What is the flow of the learning process within a neural network with respect to batch size and epochs?

我对神经网络中发生的事情感到困惑,这些术语涉及 批量大小、时期 和过程中的权重分布。

我想根据以下顺序验证我对流程的理解是否有效?

Considering one training/data point has 8 features(8 input nodes).
I have 20 training/data points.
I choose batch size of 2.
Now I want to make the model learn.

正在执行第一个纪元

Executing first batch

    Data point-1 :8 feature's values go through the 8 input nodes.
        Random weights are initialised
        Forward Propagation happens
        Backward Propagation happens
        The result of backward propagation-all the weights are updated.

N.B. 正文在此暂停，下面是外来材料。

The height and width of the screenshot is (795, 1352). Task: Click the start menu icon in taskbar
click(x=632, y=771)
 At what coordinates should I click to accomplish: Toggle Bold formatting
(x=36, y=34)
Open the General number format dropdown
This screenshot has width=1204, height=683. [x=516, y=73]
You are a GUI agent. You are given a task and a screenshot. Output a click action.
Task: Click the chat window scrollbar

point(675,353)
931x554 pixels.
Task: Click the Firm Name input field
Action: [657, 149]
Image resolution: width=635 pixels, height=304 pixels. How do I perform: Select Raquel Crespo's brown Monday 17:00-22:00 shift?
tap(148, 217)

    Data point-2 :8 feature's values go through the 8 input nodes.
        Forward propagation happens with the updated weights found from the previous(aka Data point-1) back propagation result.
        Backward propagation happens and all the weights are again updated.

Executing second batch

    Data point-3 :8 features go through the 8 input nodes.
        Forward propagation happens with the updated nodes found from the previous(aka  Data point-2) back propagation result
        Backward propagation happens and all the weights are again updated.

This process continues………….until the first epoch ends

正在执行第二个纪元

Executing the second batch
    Data point-1: 8 feature's value go through 8 input nodes.
        No random weights this time. Forward propagation happens with the last back-propagated values found(from the First Epoch, last executed batch)
        Backward propagation happens and all the weights are again updated.

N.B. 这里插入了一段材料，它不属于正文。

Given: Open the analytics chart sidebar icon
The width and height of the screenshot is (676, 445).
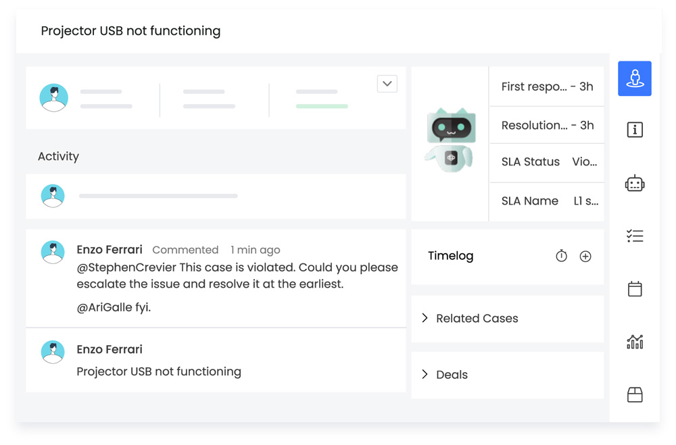Looking at the screenshot, I should (x=634, y=342).
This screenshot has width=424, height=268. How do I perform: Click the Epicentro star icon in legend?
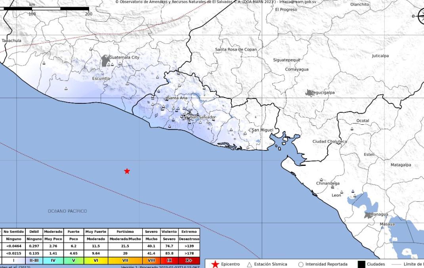(215, 264)
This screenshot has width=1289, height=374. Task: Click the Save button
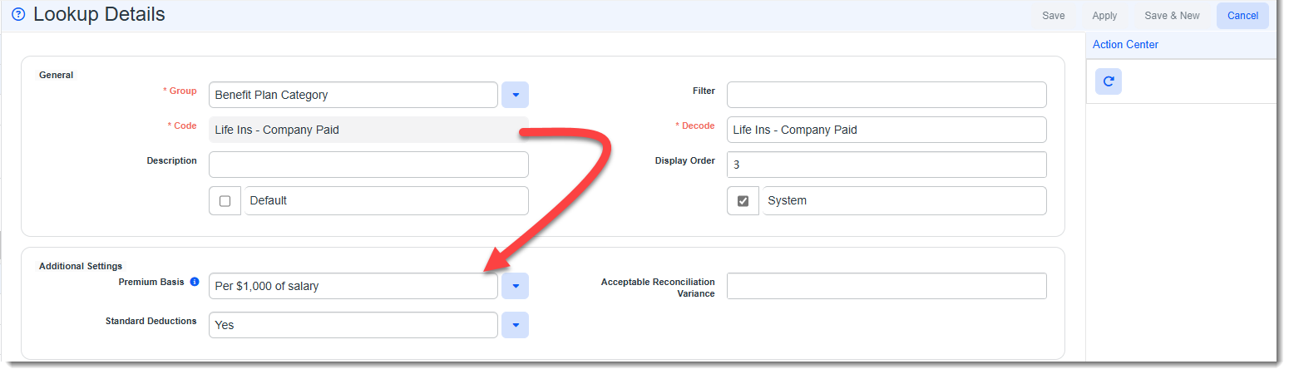pyautogui.click(x=1053, y=16)
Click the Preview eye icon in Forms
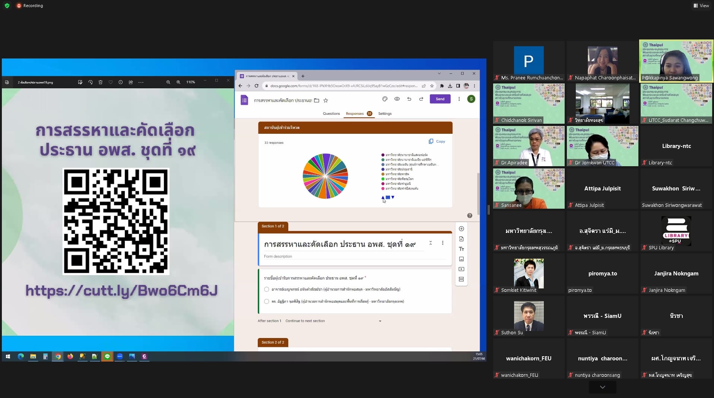 tap(397, 99)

This process continues.. until the second epoch ends.

该过程一直持续到所需的纪元。

您提到的步骤是针对随机梯度下降的,其中 batchsize 没有任何作用。因为权重在每个数据点之后更新并用于下一个数据点评估。

对于像批量大小=2 这样的最小批量场景,它应该一起计算新的权重(通过反向传播),然后在下一批(大小为 2)中使用它们,并继续直到所有批量达到顶点。你说的其他都是对的。

你几乎做对了所有事情,但反向传播权重更新。为小批量中的每个样本计算误差,但只有在小批量中的所有样本都经过前向传播后才会更新权重。您可以阅读更多相关信息 here

mini-batch处理是错误的:对于一个batch,我们一次计算整个batch的梯度,然后我们对所有梯度求和,然后每batch更新一次权重。

下面是说明梯度计算 d(loss)/d(W) 的简单示例的代码:y = W * x 对于 mini-batchsingle 输入:

X = tf.placeholder(tf.float32, [None, 1])
Y = tf.placeholder(tf.float32, [None, 1])

W1 = tf.constant([[0.2]], dtype=tf.float32)
out = tf.matmul(X, W1)

loss = tf.square(out-Y)
#Calculate error gradient with respect to weights.
gradients = tf.gradients(loss, W1)[0]

with tf.Session() as sess:
sess.run(tf.global_variables_initializer())

#Giving individual inputs
print(sess.run([gradients], {X: np.array([[0.1]]), Y:[[0.05]]})) 
# [[-0.006]]
print(sess.run([gradients], {X: np.array([[0.2]]), Y:[[0.1]]}))  
#[[-0.024]]

#Give a batch combining the above inputs
print(sess.run([gradients], {X: np.array([[0.1],[0.2]]), Y:[[0.05], [0.1]]}))   
# [[-0.03]] which is the sum of the above gradients.